Problems With Religious Narratives Of Evil.

If God is omnipotent, omniscient, and indeed the lord of everything that is responsible for all of creation then this means that such a being is indeed also responsible for all of evil. The subject of evil just being another variation of creation.

Such a being would be the sole creator of evil and indeed probably permits such as a part of their grand design.

Please note that I’m an atheist criticizing the subject of evil from a purely religious point of view.

Life is the process of trying. If there is nothing to try against, there can be no life.

But the first thing to try against in the effort of life, is to avoid creating more of a challenge than was already set before you = “evil”.

One can say that God, the Creator, caused the opportunity for evil to rise merely by creating actual life that wasn’t 100% all-knowing (decision making survival oriented beings). And statistically such evil certainly will rise.

And by that same logic automobile manufacturers are the greatest murders on the planet (possible exception of doctors).

Absolutely true, but no atheist will accept that argument. They claim that the death is evil manifested by the God, but at the same time, they forget that death can happen only to the life.
Had there been no life, there would have been no death either. Living is between the two.

If God causes death/evil, he would have caused birth/goodness much before that. But, atheist always take that goodness for granted, and misrepresent the picture by selective picking.

LM made the same mistake in the other thread, where he claimed that investors lost millions because Chinese stocks crashed by 30% in three months. But, he ignored the fact that it is still nearly doubled from the last year.

With love,
Sanjay

Yes, that’s generally the intended point of this thread in subject.

Except that good as a concept couldn’t exist without evil where both would have had to come to fruition into existence simultaneously if we stick with the religious script.

On an unrelated subject to the thread you posted systematic economic loss is still loss nonetheless no matter the inflated statistical aberrations that comes out of a government contrived bureau.

The religious script? Pretty sure there was only talk of good at the beginning…

You’d think that if both came into existence simultaneously, and that if this was a fundamental point of the religion, that God would have said so, no? i.e., God would have saw, not just that there was good, but that there was evil too? …

I think you need to read the script a little more closely and not get confused between what it says and what you think it says.

**Dataset extract**
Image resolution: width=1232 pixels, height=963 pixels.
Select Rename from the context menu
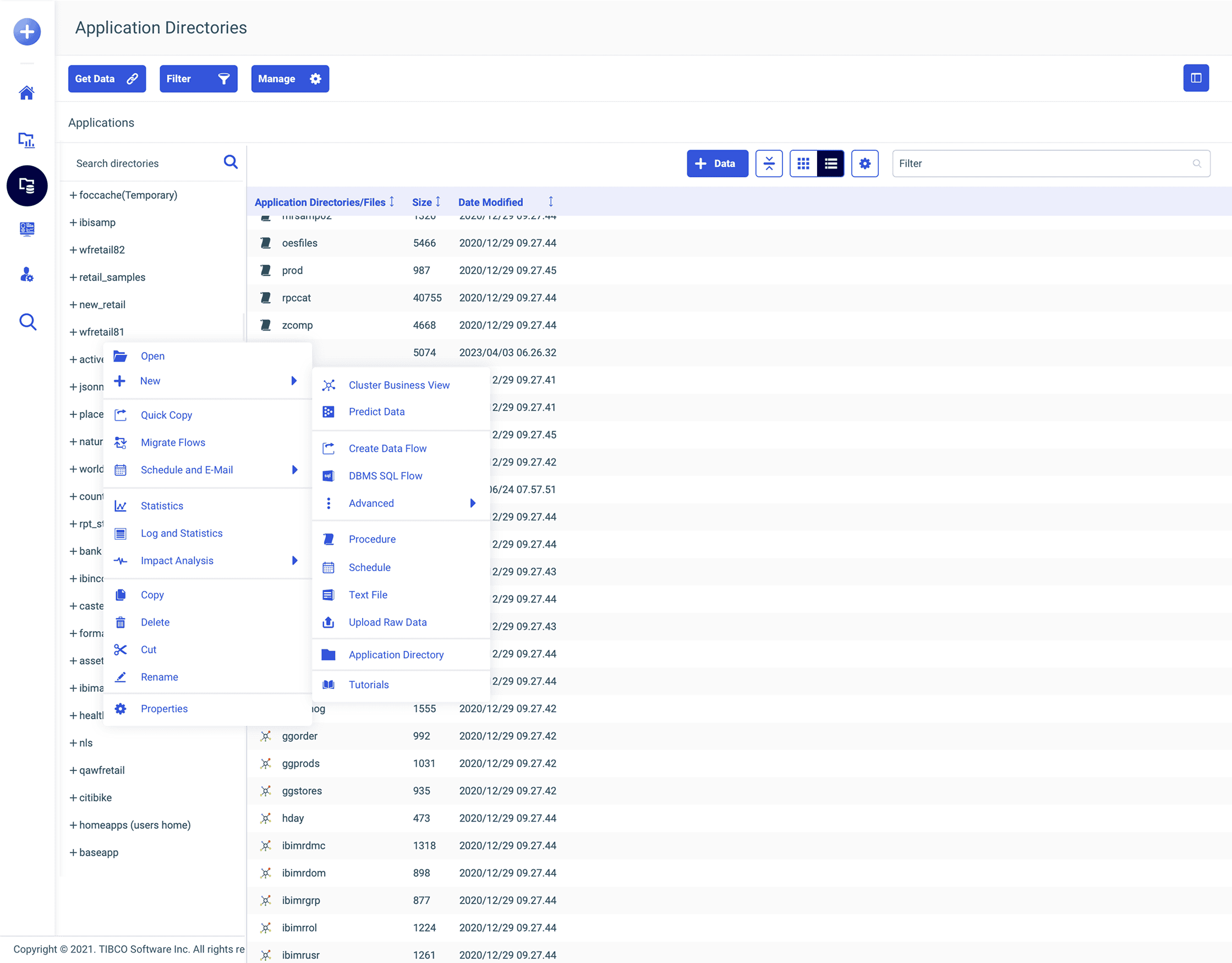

**Instructions to follow**
Extend the forum discussion above about God and the origin of evil, starting right after its final reply.

**The result**
I don’t think God ever denies that he is indeed the creator of evil, it is seen as a test for the human being, how you will respond when “evil” comes to you, or if you will embrace “evilness” as a way of life and commit wrong acts…

Death, in the religious context, is an act placed upon the human being during the soul extraction, by the angel of death. I don’t think it has good or bad connotations in religious scripture, just a process that takes place in reality, although I have read, somewhat, contradicting views on death in scripture, where death is celebrated or looked forward to like “going home” to be with your lord in heaven and then i remember it saying something like “those who hate god, love death”…

Anyways, death is written out of the western way of life, not to think or speak about it, just hope that it doesn’t come to you…In other cultures, they celebrate death, they have death parties etc…it is seen as a transition to another place, depending upon there belief system…you can see a lot stuff like this in African tribal culture, and other places.

For me, the book of Job displays an arrogant god who boasts of creating good and evil and assumes that humans can know little or nothing about the creations. He tests Job to the limits of endurance by taking from Job all that enhanced his ego–wife, children, property. Did Job deny that god is good? No, he kept his simple faith in the teeth of personal misery.
I’ve often wondered why the book was kept in the canon. It is based on a wager between god and Satan wherein a human life was at stake. We should not be put to the test. But for many believers, we must be tested in order to prove our metal.

The book of Job is an excellent example of what this thread is describing, albeit on a theological point of view.

Once again, God created evil, suffering, misery, inequity, and general human deprivation yet this is the same God you religious people embrace and pray to.

I am finding some irony in this along with some humor.

Job’s god is an infantile depiction of what a god could really be. This does not have to be the god one respects as the whole of reality or of the universes. Only fundies see god as the necessary tyrant in the sky.

Actually I think the author of Job articulates very nicely religious people’s denial to their own theological beliefs or metanarratives.

Now that I think of it, its amazing it was ever allowed to see the spotlight of the day in scripture or canon. Pretty much summarizes rather nicely religious people’s childish belief in God in a very fitting way.

One begins to wonder if the author did this intentionally or not.

Think neither of you are giving the God in the book of Job the credit due. Surface reading sees God as an “infantile… tyrant in the sky.” Deeper reading sees God consoling Job of his lowly view of himself (a view, granted, resulting from his test…).

Ierrellus you’re right: Job is tested to prove the worth of us all. But understand God’s motive in doing this. You have the satan, doubting / accusing humankind after traveling up and down the earth, and not even accepting Job as a worthy example of us… You have God, defending humankind and trying to restore the satan’s faith in us (with Job as His best argument)…

THAT is the context. Is that not good of God to do? To defend us? Is that not necessary as well? That the rest of creation, most notably the doubters and accusers of God’s plan, have faith in humanity? Let’s recall God’s plan from the beginning: not that GOD have dominion over the earth, but that WE do… Is it not necessary that the rest of creation be on board with this? Hence Job’s test. The whole of God’s plan rests on it.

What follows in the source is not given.